• **RECORDS FOR THIS TASK**:
------------------------------------------------------------

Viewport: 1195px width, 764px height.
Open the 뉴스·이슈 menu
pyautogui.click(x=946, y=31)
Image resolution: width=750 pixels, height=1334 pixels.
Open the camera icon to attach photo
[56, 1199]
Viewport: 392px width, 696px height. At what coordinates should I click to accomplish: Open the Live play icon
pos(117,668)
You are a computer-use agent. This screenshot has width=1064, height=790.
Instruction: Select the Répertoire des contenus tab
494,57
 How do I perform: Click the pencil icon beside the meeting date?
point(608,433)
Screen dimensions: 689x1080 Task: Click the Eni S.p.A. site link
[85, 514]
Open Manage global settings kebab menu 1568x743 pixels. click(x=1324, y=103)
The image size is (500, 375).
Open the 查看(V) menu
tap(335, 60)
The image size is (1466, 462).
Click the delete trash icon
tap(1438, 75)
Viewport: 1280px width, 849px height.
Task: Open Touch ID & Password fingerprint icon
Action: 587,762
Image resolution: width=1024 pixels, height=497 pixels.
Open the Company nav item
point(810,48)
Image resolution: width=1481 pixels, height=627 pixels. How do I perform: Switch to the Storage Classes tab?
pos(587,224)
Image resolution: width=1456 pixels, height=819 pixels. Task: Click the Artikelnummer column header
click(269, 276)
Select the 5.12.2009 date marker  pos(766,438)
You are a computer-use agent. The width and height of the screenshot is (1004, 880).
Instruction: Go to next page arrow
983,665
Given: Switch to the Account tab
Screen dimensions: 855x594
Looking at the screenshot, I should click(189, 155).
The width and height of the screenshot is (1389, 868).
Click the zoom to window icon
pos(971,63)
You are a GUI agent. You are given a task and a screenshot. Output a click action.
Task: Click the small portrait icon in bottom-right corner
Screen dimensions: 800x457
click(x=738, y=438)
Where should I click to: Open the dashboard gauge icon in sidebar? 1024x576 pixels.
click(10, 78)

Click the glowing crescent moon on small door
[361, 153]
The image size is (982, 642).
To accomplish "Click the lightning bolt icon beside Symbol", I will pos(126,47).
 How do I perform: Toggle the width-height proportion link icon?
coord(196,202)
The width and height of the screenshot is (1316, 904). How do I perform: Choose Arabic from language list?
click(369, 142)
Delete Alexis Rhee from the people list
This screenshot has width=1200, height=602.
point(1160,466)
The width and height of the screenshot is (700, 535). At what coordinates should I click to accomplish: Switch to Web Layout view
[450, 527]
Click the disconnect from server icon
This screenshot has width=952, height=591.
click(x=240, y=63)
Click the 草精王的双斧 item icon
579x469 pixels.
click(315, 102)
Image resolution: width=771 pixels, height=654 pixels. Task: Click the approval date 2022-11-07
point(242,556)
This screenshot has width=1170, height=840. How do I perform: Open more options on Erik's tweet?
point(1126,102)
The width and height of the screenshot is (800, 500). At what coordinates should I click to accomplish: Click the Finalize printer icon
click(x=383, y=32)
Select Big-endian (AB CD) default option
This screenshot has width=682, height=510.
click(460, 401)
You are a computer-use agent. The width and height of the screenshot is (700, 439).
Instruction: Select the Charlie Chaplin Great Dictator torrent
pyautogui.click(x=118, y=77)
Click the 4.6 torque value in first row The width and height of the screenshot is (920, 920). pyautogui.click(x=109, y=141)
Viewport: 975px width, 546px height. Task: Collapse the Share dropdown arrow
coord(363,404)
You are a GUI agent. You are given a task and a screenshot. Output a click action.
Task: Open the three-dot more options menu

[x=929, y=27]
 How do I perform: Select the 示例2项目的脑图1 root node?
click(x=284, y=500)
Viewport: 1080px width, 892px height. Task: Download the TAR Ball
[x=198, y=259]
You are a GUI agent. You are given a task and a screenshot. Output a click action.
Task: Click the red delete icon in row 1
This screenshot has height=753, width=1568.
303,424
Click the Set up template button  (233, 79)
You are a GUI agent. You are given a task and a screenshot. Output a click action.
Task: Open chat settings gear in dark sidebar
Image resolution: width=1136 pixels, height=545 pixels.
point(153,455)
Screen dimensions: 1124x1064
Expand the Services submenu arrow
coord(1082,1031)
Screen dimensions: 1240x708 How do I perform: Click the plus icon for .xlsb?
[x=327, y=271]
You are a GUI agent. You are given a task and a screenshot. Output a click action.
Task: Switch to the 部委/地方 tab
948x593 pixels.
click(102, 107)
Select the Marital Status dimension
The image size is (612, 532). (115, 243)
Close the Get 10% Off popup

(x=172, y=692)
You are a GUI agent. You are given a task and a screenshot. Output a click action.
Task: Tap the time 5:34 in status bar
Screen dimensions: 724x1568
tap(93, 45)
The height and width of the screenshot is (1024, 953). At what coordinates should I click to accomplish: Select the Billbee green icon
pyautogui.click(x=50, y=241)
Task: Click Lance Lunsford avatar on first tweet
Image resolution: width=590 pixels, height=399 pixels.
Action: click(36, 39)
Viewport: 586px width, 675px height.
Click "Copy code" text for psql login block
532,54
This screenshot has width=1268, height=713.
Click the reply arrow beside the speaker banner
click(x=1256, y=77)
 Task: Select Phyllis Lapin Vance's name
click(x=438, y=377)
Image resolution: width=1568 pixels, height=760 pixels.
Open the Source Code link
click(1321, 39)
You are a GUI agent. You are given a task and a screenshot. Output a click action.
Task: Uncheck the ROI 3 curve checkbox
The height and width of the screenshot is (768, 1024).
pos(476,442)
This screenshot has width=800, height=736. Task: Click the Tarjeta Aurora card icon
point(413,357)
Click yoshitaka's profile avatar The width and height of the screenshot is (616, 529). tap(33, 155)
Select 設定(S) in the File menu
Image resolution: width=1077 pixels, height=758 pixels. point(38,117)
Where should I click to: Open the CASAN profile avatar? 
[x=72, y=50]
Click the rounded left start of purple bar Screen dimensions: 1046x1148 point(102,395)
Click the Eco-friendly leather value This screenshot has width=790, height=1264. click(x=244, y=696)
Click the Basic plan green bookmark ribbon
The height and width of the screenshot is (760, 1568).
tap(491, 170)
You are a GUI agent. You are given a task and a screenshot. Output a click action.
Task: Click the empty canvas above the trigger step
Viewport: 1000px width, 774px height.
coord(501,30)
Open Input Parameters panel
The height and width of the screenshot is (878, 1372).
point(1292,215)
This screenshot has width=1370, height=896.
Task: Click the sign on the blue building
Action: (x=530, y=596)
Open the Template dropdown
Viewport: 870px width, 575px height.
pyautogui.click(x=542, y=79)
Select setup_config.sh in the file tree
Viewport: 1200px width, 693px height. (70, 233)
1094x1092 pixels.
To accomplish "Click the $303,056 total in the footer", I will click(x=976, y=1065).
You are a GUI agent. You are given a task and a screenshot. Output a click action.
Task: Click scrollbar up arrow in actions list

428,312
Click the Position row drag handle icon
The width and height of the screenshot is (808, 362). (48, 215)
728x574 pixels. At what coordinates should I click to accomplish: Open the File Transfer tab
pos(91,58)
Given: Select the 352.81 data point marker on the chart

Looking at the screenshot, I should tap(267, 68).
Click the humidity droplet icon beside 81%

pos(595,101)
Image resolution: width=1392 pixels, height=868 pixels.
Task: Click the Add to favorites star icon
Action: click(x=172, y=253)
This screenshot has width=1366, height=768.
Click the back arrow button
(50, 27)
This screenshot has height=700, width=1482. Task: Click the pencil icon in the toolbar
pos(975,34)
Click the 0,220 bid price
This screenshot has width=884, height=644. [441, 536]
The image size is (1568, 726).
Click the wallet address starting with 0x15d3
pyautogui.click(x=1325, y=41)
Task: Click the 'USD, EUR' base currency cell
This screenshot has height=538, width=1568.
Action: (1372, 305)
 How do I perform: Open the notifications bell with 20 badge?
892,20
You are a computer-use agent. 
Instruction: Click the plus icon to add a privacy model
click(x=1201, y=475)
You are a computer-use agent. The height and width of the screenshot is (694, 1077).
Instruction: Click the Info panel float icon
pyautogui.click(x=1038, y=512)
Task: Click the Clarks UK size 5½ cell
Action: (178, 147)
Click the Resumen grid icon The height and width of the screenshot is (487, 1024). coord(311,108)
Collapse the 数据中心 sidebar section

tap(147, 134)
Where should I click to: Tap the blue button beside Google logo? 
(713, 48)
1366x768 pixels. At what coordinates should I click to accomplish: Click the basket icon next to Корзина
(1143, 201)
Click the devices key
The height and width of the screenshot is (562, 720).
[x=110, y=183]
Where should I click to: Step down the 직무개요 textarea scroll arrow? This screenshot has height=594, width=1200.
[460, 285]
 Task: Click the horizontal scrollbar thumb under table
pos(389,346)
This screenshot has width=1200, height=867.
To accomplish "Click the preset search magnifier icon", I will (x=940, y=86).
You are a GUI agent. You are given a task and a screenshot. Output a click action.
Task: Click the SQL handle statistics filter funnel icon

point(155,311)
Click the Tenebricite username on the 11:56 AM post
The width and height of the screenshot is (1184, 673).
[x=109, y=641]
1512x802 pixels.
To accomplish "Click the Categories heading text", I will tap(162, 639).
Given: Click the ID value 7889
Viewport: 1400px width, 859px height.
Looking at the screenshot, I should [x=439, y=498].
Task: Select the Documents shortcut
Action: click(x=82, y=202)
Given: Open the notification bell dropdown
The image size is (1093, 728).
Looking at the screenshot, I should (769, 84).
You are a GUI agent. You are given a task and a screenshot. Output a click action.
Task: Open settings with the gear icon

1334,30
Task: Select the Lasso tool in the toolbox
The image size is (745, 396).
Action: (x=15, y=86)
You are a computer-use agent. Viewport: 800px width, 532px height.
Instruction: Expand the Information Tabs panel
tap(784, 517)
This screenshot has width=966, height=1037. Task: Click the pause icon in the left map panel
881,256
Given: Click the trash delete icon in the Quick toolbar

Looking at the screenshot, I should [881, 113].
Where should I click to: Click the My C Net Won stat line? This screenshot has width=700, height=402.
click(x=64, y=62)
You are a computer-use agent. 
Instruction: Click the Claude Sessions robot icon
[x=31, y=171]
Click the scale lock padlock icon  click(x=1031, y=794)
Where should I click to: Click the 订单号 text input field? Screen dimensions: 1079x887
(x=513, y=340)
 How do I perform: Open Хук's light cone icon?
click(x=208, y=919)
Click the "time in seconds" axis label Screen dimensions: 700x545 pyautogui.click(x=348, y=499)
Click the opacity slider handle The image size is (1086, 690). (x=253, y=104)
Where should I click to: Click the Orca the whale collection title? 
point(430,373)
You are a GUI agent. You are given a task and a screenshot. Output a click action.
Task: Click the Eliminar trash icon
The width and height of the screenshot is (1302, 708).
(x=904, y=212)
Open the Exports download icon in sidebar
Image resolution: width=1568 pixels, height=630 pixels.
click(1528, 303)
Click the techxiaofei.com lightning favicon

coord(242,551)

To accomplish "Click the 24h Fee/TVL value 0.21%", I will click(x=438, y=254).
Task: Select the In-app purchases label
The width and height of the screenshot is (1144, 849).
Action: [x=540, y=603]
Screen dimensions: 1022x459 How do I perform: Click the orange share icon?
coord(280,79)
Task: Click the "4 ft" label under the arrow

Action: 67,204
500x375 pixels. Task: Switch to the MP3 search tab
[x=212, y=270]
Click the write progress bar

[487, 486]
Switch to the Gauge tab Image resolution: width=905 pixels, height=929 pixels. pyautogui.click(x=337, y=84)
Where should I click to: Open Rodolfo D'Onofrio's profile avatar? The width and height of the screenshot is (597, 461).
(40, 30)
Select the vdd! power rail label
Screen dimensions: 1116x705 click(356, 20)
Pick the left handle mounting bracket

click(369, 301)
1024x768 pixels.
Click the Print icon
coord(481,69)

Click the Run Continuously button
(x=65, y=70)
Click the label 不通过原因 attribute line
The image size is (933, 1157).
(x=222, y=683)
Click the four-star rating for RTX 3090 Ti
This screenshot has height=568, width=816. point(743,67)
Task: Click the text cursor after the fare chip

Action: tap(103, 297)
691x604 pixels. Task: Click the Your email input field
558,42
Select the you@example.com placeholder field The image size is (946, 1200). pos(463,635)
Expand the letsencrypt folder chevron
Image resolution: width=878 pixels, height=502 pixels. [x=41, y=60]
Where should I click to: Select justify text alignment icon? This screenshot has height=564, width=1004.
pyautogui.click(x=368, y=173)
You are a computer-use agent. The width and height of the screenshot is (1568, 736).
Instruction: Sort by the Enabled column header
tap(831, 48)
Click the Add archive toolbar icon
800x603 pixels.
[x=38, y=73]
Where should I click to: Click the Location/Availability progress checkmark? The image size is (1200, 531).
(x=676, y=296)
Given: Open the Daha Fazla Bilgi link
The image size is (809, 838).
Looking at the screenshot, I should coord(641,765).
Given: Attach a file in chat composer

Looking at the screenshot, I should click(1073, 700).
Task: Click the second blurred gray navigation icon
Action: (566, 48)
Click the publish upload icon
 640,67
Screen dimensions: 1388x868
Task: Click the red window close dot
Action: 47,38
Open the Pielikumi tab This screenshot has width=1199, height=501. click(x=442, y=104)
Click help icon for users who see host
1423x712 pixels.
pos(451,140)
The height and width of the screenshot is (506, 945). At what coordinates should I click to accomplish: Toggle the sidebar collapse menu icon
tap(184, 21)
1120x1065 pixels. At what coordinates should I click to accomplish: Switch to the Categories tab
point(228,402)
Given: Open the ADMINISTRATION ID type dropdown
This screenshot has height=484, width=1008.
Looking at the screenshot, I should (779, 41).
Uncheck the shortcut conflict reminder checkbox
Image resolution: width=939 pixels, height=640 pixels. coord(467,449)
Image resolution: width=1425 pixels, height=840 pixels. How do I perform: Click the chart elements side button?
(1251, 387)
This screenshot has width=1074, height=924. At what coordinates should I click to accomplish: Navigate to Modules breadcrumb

------------------------------------------------------------

Quote the listing above from its first line to the line with "The image size is (982, 642).", inclusive, and add nothing.

Viewport: 1195px width, 764px height.
Open the 뉴스·이슈 menu
pyautogui.click(x=946, y=31)
Image resolution: width=750 pixels, height=1334 pixels.
Open the camera icon to attach photo
[56, 1199]
Viewport: 392px width, 696px height. At what coordinates should I click to accomplish: Open the Live play icon
pos(117,668)
You are a computer-use agent. This screenshot has width=1064, height=790.
Instruction: Select the Répertoire des contenus tab
494,57
 How do I perform: Click the pencil icon beside the meeting date?
point(608,433)
Screen dimensions: 689x1080 Task: Click the Eni S.p.A. site link
[85, 514]
Open Manage global settings kebab menu 1568x743 pixels. click(x=1324, y=103)
The image size is (500, 375).
Open the 查看(V) menu
tap(335, 60)
The image size is (1466, 462).
Click the delete trash icon
tap(1438, 75)
Viewport: 1280px width, 849px height.
Task: Open Touch ID & Password fingerprint icon
Action: 587,762
Image resolution: width=1024 pixels, height=497 pixels.
Open the Company nav item
point(810,48)
Image resolution: width=1481 pixels, height=627 pixels. How do I perform: Switch to the Storage Classes tab?
pos(587,224)
Image resolution: width=1456 pixels, height=819 pixels. Task: Click the Artikelnummer column header
click(269, 276)
Select the 5.12.2009 date marker  pos(766,438)
You are a computer-use agent. The width and height of the screenshot is (1004, 880).
Instruction: Go to next page arrow
983,665
Given: Switch to the Account tab
Screen dimensions: 855x594
Looking at the screenshot, I should click(189, 155).
The width and height of the screenshot is (1389, 868).
Click the zoom to window icon
pos(971,63)
You are a GUI agent. You are given a task and a screenshot. Output a click action.
Task: Click the small portrait icon in bottom-right corner
Screen dimensions: 800x457
click(x=738, y=438)
Where should I click to: Open the dashboard gauge icon in sidebar? 1024x576 pixels.
click(10, 78)

Click the glowing crescent moon on small door
[361, 153]
The image size is (982, 642).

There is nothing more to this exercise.